You are viewing a plain text version of this content. The canonical link for it is here.
Posted to user@poi.apache.org by Anish Sneh <an...@techblue.co.uk> on 2009/12/31 09:36:55 UTC

NON-LATIN fonts using POI

Hi all

I want to read/manipulate NON-LATIN fonts using POI api. Actually I want 
to implement text based search for NON-LATIN language (Hindi/Punjabi 
languages) in my JAVA application.


Please suggest.

-- 
Anish Sneh
Software Engineer
Techblue Softwares Pvt. Ltd.
www.technologyblueprint.co.uk


---------------------------------------------------------------------
To unsubscribe, e-mail: user-unsubscribe@poi.apache.org
For additional commands, e-mail: user-help@poi.apache.org


Re: NON-LATIN fonts using POI

Posted by MSB <ma...@tiscali.co.uk>.
Is that not just a case of setting the language the package uses? I would
have thgouht that if you change the dictionary then the application will
present you with the option to use words typed in non-latin fonts but I do
not know this for certain.

+---+

§ TASK ITEM
Continue the mailing-list thread on reading non-Latin fonts with POI, picking up right after its last sentence.

+---+

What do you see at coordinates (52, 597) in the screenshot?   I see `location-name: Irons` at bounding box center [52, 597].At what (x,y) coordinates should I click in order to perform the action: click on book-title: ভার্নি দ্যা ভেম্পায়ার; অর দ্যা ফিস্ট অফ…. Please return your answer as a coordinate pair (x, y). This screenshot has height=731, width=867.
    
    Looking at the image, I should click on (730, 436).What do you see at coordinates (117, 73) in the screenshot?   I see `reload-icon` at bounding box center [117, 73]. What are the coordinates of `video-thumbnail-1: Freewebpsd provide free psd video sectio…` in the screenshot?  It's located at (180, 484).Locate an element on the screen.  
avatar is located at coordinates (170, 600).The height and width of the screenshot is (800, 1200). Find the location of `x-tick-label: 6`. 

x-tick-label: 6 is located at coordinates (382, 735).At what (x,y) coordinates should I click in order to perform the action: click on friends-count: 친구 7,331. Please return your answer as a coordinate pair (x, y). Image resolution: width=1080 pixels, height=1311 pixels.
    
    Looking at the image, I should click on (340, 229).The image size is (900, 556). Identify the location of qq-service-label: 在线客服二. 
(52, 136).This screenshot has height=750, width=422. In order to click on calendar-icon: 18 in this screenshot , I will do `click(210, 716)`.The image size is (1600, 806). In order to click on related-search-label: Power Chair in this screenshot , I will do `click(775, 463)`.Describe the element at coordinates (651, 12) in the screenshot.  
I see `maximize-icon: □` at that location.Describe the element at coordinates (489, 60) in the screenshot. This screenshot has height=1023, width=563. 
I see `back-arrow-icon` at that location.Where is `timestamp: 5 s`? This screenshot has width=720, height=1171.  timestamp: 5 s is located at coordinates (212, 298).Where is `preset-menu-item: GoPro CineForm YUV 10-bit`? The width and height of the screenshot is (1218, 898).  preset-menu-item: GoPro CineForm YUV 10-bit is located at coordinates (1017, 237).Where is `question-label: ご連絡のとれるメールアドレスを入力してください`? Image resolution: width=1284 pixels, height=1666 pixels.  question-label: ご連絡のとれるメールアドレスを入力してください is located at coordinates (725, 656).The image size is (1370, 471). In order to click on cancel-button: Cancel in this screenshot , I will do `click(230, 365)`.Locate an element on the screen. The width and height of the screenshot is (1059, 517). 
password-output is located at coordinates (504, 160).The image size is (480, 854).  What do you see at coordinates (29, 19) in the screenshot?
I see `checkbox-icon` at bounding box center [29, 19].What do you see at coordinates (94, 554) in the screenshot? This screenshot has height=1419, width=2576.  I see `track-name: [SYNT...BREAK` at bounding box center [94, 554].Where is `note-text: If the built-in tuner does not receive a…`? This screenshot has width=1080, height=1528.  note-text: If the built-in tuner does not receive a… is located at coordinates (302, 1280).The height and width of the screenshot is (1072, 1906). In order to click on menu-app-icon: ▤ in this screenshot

+---+

§ ANSWER FOR THE TASK
With regard to HWPF - that is the part of the POI API that you will need to
use - there is a distinct lack of examples for you to look at. Sadly, I do
not have the time here to create the code, but you will need to do something
like the following;

Create an instance of the HWPFDocument class by opening an InputStream
connected to your Word file and passing this to the HWPFDocument
constructor.
>From the HWPFDocument, recover a reference to the overall Range object for
the Word document - call the getRamge() method.
>From the Range object recover the number of paragraphs there are in the
document - call the numParagraphs() method.
Use a loop to iterate over the Paragraphs in the document - call the
getParagraph(int) method to get at an individual Paragraph object.
Once you have a Paragraph object in hand, you can recover the text by
calling the text(0 method on the Paragraph object.

That will return to you a String that contains the paragraphs text and it
should then be possible to use simple Java code to search for occurrences of
your search text. I think this will work equally well for non-latin fonts
and it should be easy enough to try quickly.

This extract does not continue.